A sign reading "Nationalist Kuomintang Party Central Committee" is seen at its headquarters in Taipei
TAIPEI (Reuters) - Taiwan's ruling party on Saturday named its chairman to run for the island's top spot in coming national elections, replacing an existing pick in a move aimed at avoiding a trouncing by an opposition it fears could derail warming ties with China.
The Nationalists, also known as the Kuomintang (KMT) in Chinese, drafted in Eric Chu as its presidential candidate at an extraordinary party congress, while at the same time revoking its previous pick.
"We have a new start," Chu told an auditorium of nearly 1,000 party members, using Taiwan's official name. "We want to not only ensure our right to rule...but also the future of the Republic of China."
Chu replaces Hung Hsiu-chu, a former school teacher, who was approved by the party only three months ago, but had been badly trailing in opinion polls against presidential frontrunner, Tsai Ing-wen of the opposition Democratic Progressive Party (DPP).
The DPP, which has traditionally favored the island's formal independence, says it believes only Taiwan's people can decide its future. Beijing takes this to mean it wants independence.
Beijing has deemed self-ruled Taiwan a renegade province to be taken back by force if necessary following the end of a Chinese civil war in 1949 when Chiang Kai-shek's Nationalists fled to the island after being defeated by Mao Zedong's Communists.
Taiwanese go to the polls in January to vote in a new president and a new legislature.

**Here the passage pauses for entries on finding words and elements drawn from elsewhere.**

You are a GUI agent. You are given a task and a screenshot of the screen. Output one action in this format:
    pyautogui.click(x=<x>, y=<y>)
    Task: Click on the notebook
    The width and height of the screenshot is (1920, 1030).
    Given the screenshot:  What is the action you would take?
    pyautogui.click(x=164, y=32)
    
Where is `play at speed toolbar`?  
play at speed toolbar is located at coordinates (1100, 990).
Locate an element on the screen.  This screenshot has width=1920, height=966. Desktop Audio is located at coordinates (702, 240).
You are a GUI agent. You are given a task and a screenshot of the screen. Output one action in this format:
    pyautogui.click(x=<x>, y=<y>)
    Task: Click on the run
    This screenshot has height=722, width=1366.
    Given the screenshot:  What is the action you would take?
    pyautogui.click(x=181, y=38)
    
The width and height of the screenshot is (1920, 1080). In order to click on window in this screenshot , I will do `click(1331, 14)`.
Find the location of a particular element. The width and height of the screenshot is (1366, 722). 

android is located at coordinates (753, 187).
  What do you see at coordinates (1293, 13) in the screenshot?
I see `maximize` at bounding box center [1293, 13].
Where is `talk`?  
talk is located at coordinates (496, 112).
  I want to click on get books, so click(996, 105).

Chu, 54, the mayor of New Taipei City, the sprawling metropolis that surrounds the capital, succeeded Taiwan President Ma Ying-jeou as chairman of the Nationalist party when Ma resigned the post after the ruling party suffered a surprising defeat in local elections in November last year.
Chu will still find it difficult to overtake Tsai, but party members hope with him leading the election charge, the Nationalists will have a better shot at winning enough legislative seats in the 113-seat parliament to have a significant voice in the lawmaking agenda.